- GOAL
Rewrite the passage about the Crown Prince of Johor's Bugatti Mistral, starting at "Image – Instagram" and ending at "aspirated V16 powertrain.", with "swansong" changed to "farewell".

# PASSAGE start

In a garage already filled with unicorns, the Crown Prince of Johor’s one-of-one $6 million+ Bugatti Mistral still stands apart, pairing royal monograms, porcelain-toned restraint, and world-record speed in one of the decade’s most desirable open-top hypercars

Image - Instagram / HRH Crown Prince of Johor


The Malaysian royal garage has just welcomed one of the rarest Bugattis ever built, and this time the story is not about another hypercar quietly entering a billionaire collection. The delivery belongs to the Crown Prince of Johor, Tunku Ismail Sultan Ibrahim, whose latest acquisition is a one-of-one configuration of the Bugatti W16 Mistral, a machine that already sits at the very edge of the modern hypercar world even before personalization enters the conversation.

Image – Instagram / HRH Crown Prince of Johor

The Mistral itself occupies a unique place in Bugatti history because it serves as the final road-going swansong for the company’s legendary W16 engine. For two decades, that 8.0-liter quad-turbocharged unit defined the Bugatti era that began with the Veyron and reached its peak with the Chiron. The Mistral closes that chapter. Everything that follows will move into the hybrid age led by the Tourbillon and its new naturally aspirated V16 powertrain.

# PASSAGE end
# INFORMATION PROVIDED start

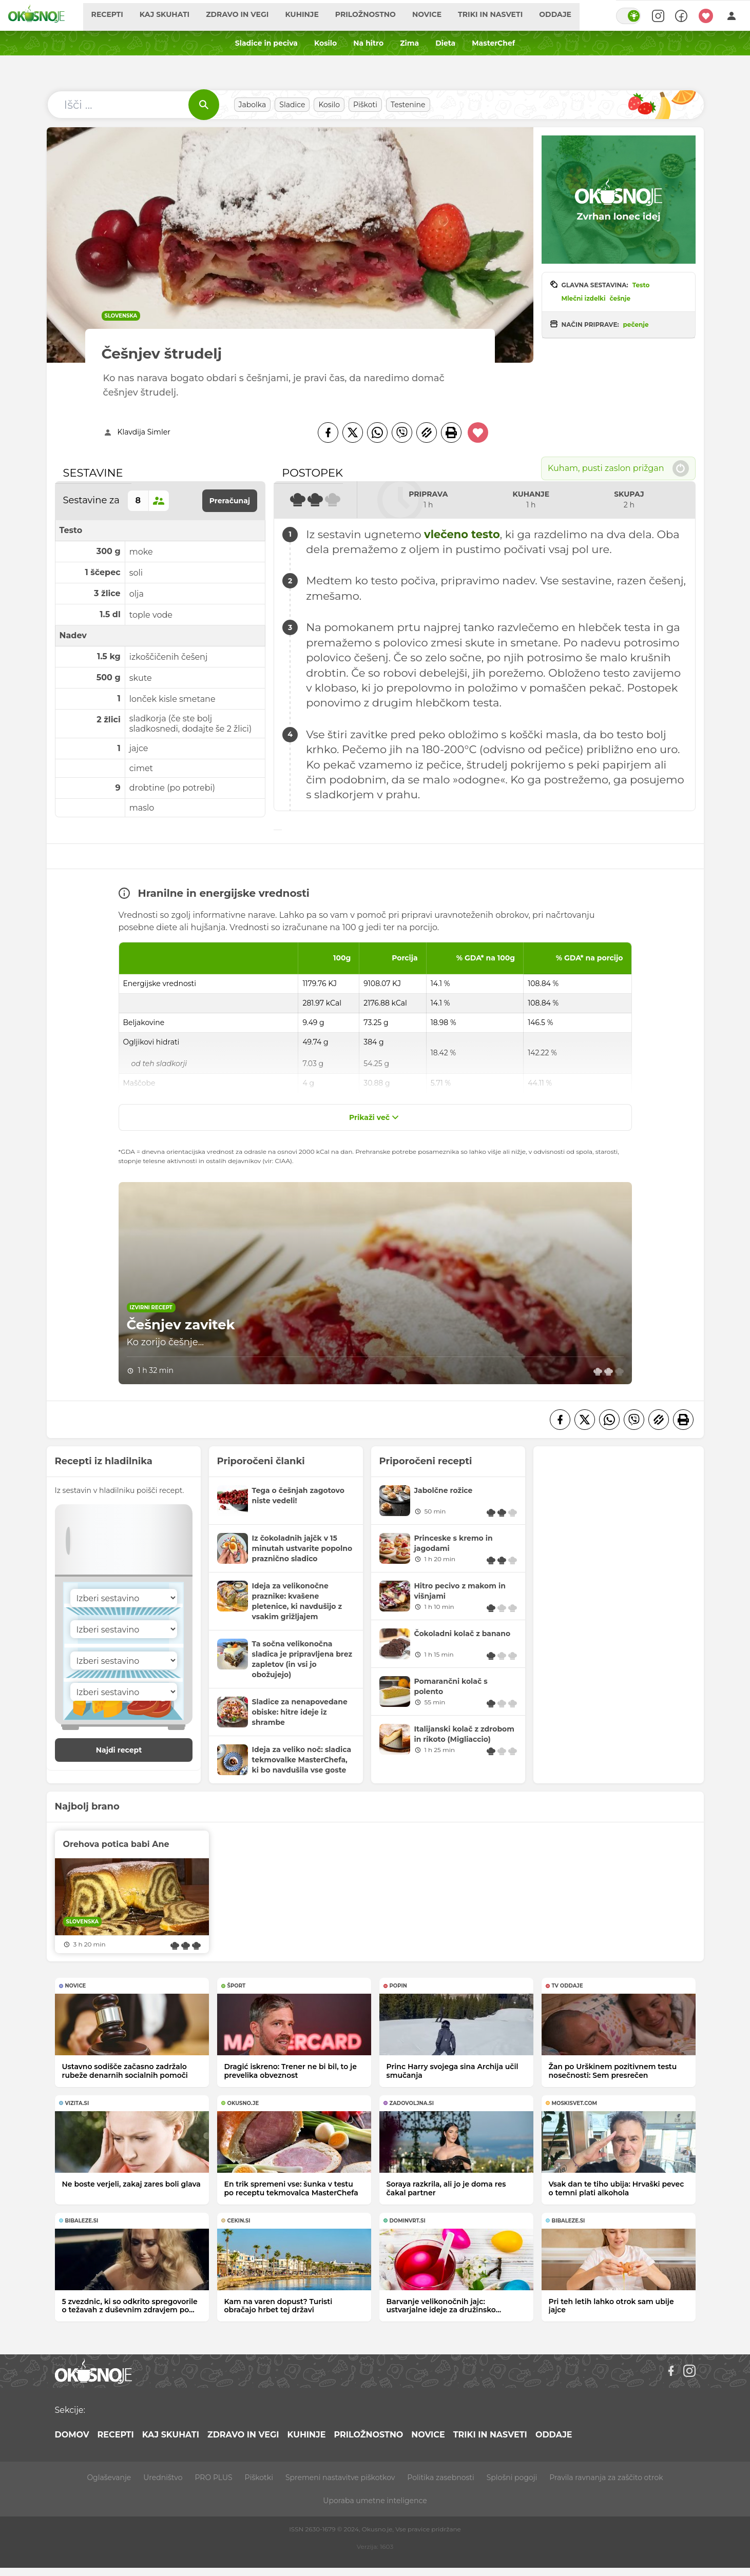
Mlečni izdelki (584, 298)
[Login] (731, 15)
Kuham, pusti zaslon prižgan (618, 468)
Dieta (445, 43)
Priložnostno (377, 15)
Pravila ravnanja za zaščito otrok (606, 2477)
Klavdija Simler (144, 432)
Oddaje (566, 15)
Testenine (408, 104)
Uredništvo (162, 2477)
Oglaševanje (109, 2477)
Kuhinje (313, 15)
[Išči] (203, 104)
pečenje (636, 324)
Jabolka (252, 104)
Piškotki (259, 2477)
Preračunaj (230, 500)
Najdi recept (130, 1750)
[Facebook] (328, 432)
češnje (620, 298)
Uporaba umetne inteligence (375, 2500)
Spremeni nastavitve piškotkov (340, 2477)
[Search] (655, 15)
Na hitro (368, 43)
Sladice (292, 104)
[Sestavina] (123, 1598)
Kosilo (325, 43)
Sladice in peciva (266, 43)
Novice (438, 15)
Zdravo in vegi (248, 15)
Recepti (118, 15)
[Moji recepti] (706, 15)
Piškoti (365, 104)
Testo (641, 285)
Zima (409, 43)
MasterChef (493, 43)
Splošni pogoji (512, 2477)
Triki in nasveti (501, 15)
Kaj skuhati (176, 15)
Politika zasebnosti (440, 2477)
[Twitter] (352, 432)
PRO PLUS (213, 2477)
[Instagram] (689, 2371)
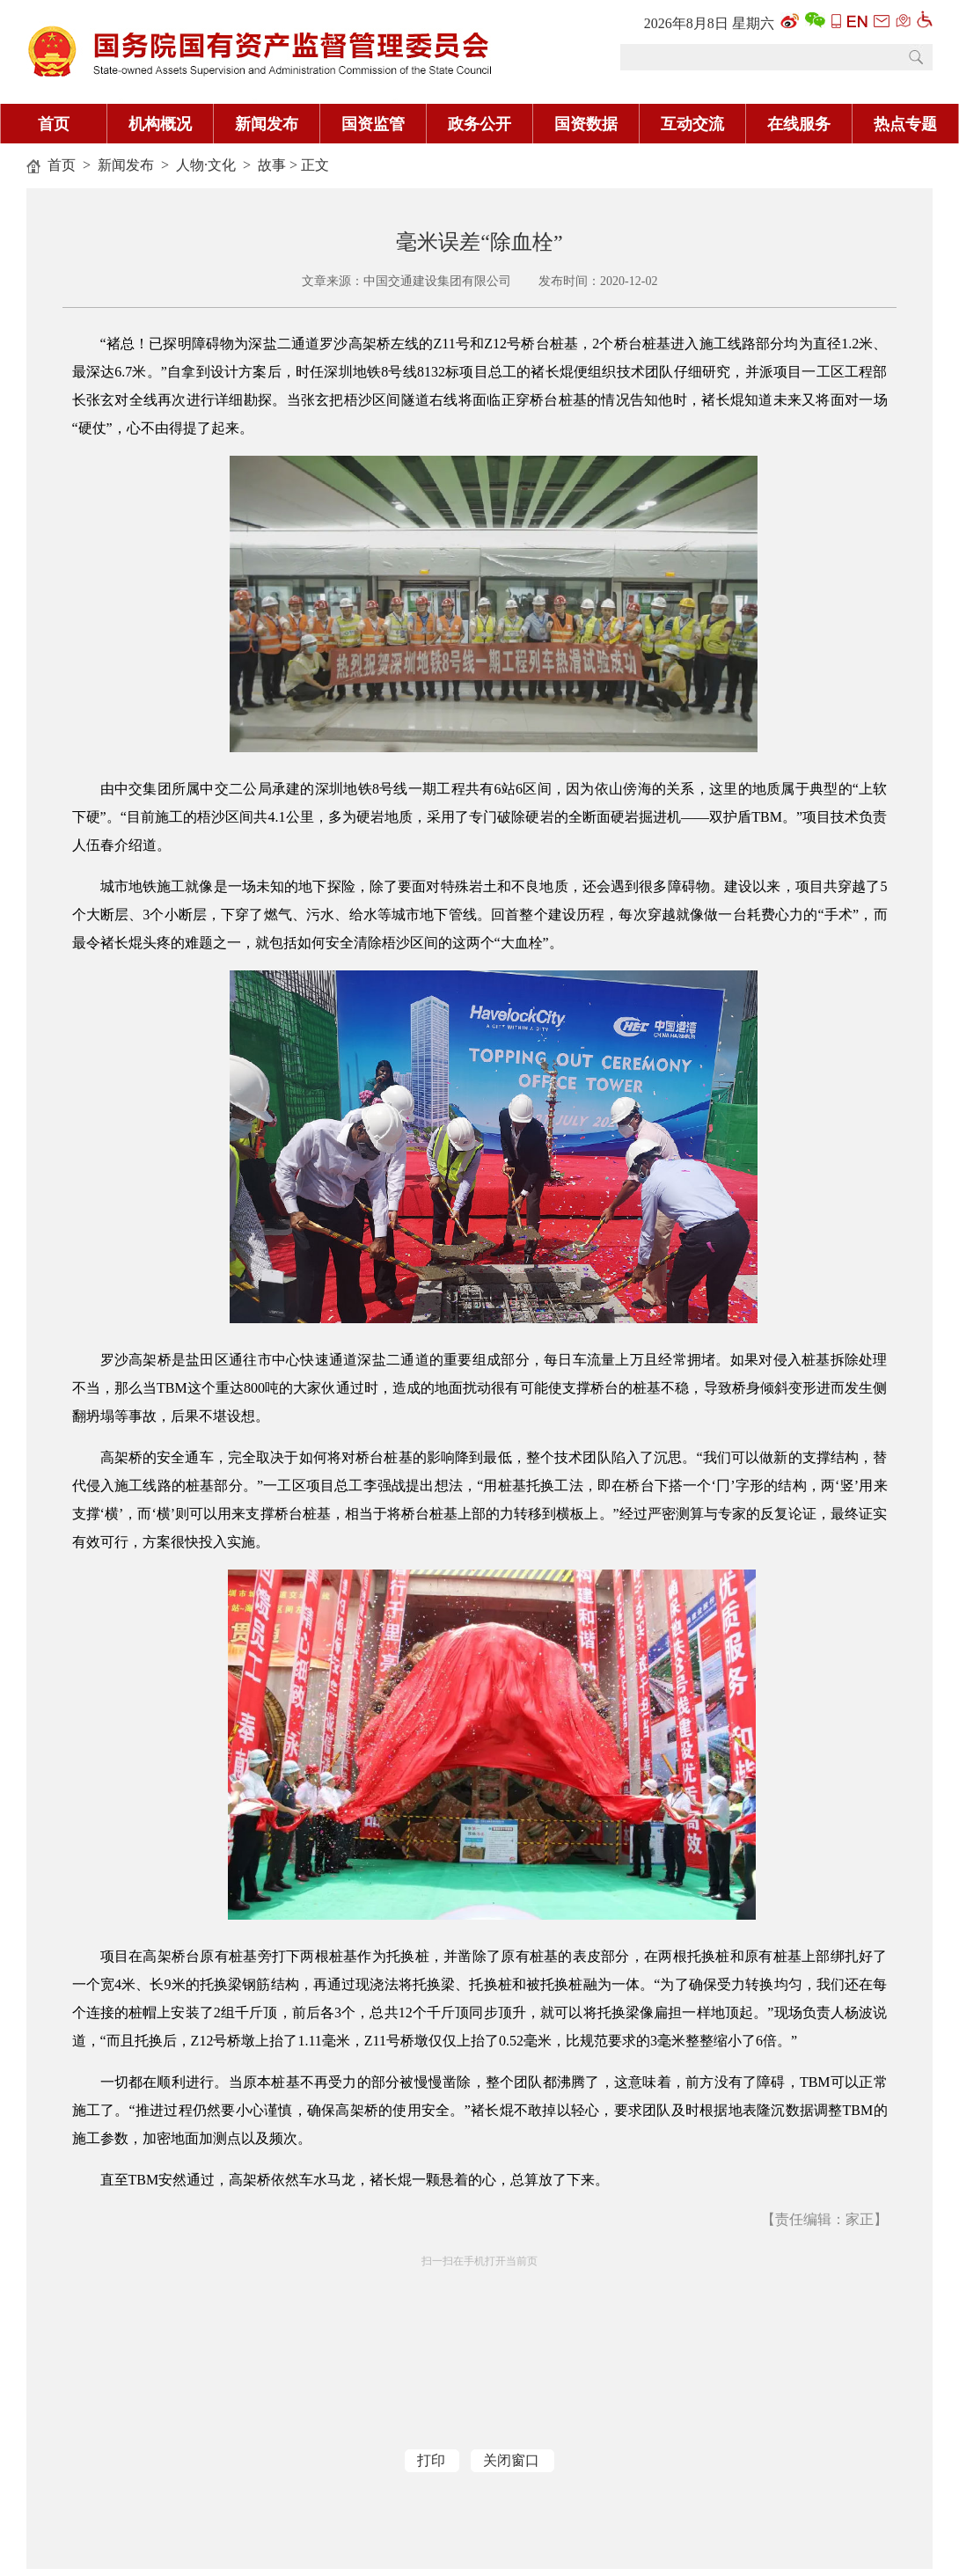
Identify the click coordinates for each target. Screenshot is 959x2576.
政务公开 (479, 124)
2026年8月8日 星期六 (709, 23)
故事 (272, 164)
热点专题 (905, 124)
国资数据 (586, 124)
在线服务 (799, 124)
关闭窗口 (511, 2460)
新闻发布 (266, 124)
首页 (54, 124)
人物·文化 (206, 164)
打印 (431, 2460)
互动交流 (692, 124)
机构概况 (160, 124)
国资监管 (373, 124)
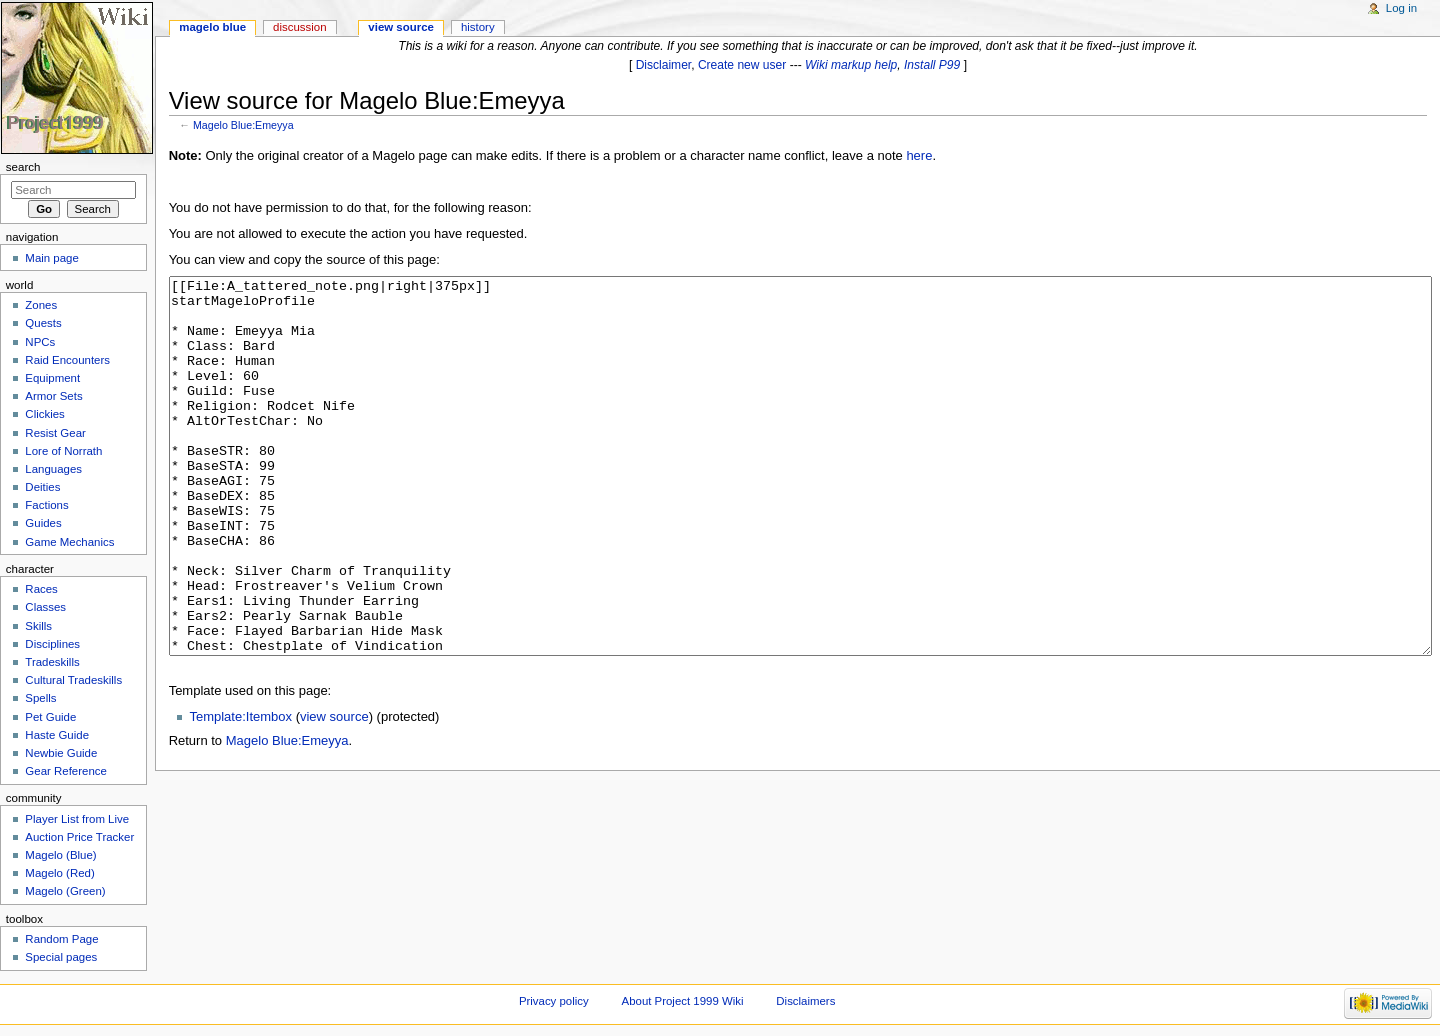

# INFORMATION PROVIDED end

- ANSWER IN FULL
Image – Instagram / HRH Crown Prince of Johor

The Mistral itself occupies a unique place in Bugatti history because it serves as the final road-going farewell for the company’s legendary W16 engine. For two decades, that 8.0-liter quad-turbocharged unit defined the Bugatti era that began with the Veyron and reached its peak with the Chiron. The Mistral closes that chapter. Everything that follows will move into the hybrid age led by the Tourbillon and its new naturally aspirated V16 powertrain.